Roger Bannister held the world record for the fastest mile ever for 46 days, before it was broken. In the history of human beings, nobody had ever recorded a mile in under 4 minutes. Scientists said it was impossible and that the human body couldn’t survive that stress. Bannister did it, people realized it was possible, then 46 days later somebody else beat his time. The belief that it could be done was the only thing that changed. 


“What if I don’t make this lift?”

“This is too heavy for me”

“I’ll never run that fast”

“There’s no way I can step all the way up on that box”


These are all things I’ve personally heard from athletes seconds before they did the thing they didn’t think they could do. Then, magically, they started to do the impossible on a regular basis. 


Here’s another thought experiment: When you bought your last car, you all of a sudden seemed to notice that car everywhere you went. If your mom recently bought a yellow jeep, you’ll see yellow jeeps suddenly appear all over the place! That’s called the Reticular Activating System, and it happens when you see or think of something intentionally, and then your brain starts noticing that “thing” 100 times more often. If you constantly tell yourself you CAN’T do something, you will find excuses to avoid it. If you get in the habit of telling yourself all the things you CAN do, you’ll start doing all kinds of cool shit. 

Mental Preparation: 

Getting your mindset, your focus and your mood aligned to help you deliver your best performance. This is where routines can help you out. Every time you get ready for a workout, have a plan ahead of time. Find a physical cue that you can repeat every time you do a movement (take one deep breath into your belly, do a few little hops in place, tell yourself a certain mantra in your head). Doing this over and over will help you develop a comfort level with doing any movement, the same way an NFL kicker has the same steps to the football before kicking a field goal. It’s exactly the same. Every. Single. Time. 


Mental Toughness:

Improving your mental toughness is a missing piece in a lot of athlete’s game, especially if you’ve never played a team sport growing up. Mental toughness is the ability to maintain confidence-enhancing positive beliefs and laser focus on the immediate task at hand, no matter how tired or physically overwhelmed you are. 

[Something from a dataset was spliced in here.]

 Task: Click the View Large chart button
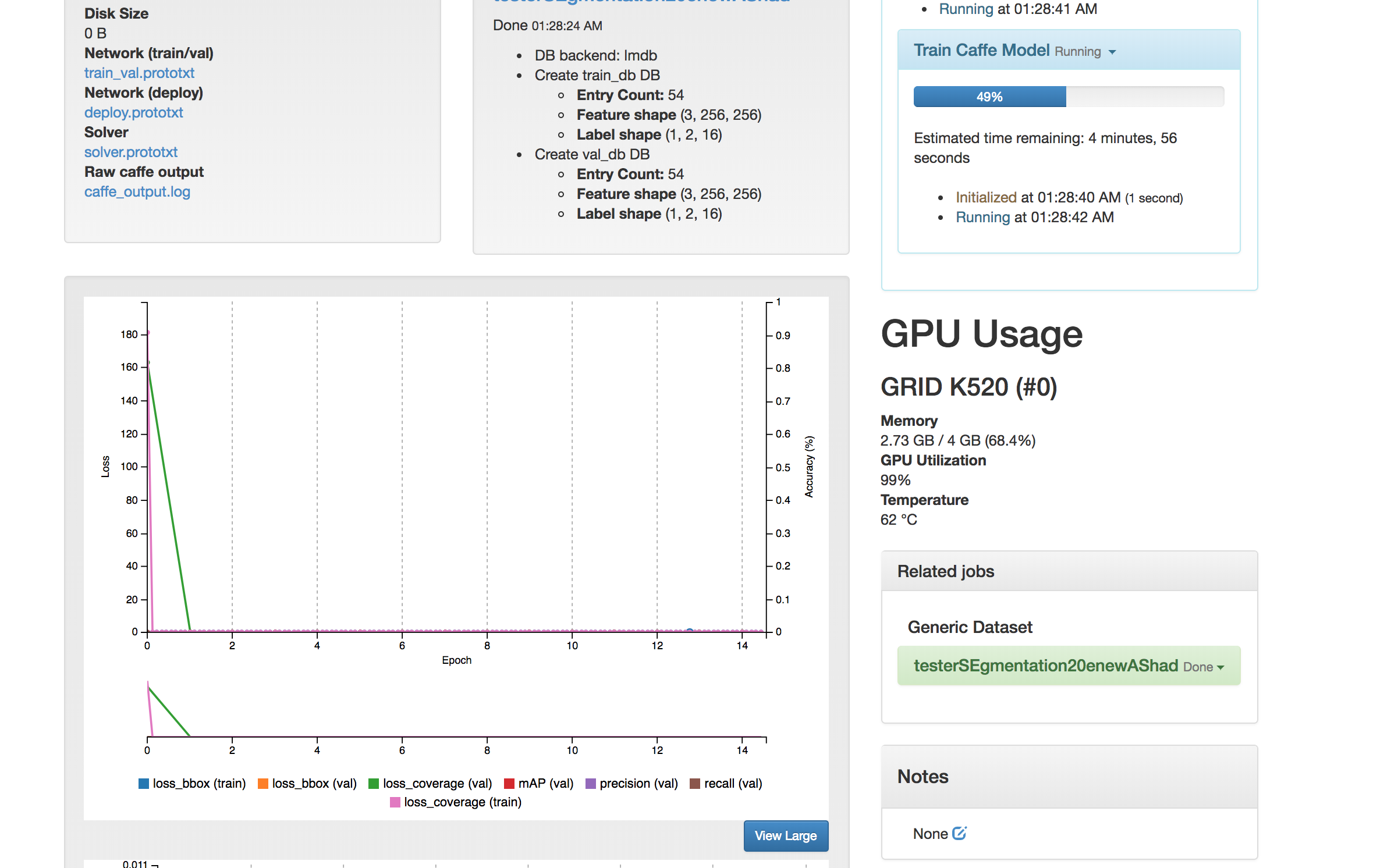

We all have an inner voice that comes out when we get tired. Contrary to popular belief, you DO have control over that voice. Tell yourself what you’re going to do instead of how you’re feeling. For example, “I’m gonna do my kettlebell swings and I’m holding onto it until I get all 20 no matter what” is much more productive than “OH GOD I’M SO TIRED. THIS KETTLEBELL IS SO HEAVY. I’M GOING TO DIE. WHY AM I HERE. JESUS TAKE THE WHEEL”.

In conclusion, the mental aspect of fitness is just as important as the physical. It will improve your overall health and wellbeing, and that’s what my goal is for every single member of our gym. Best of all, the mental game can be practiced and improved, just like any other skill.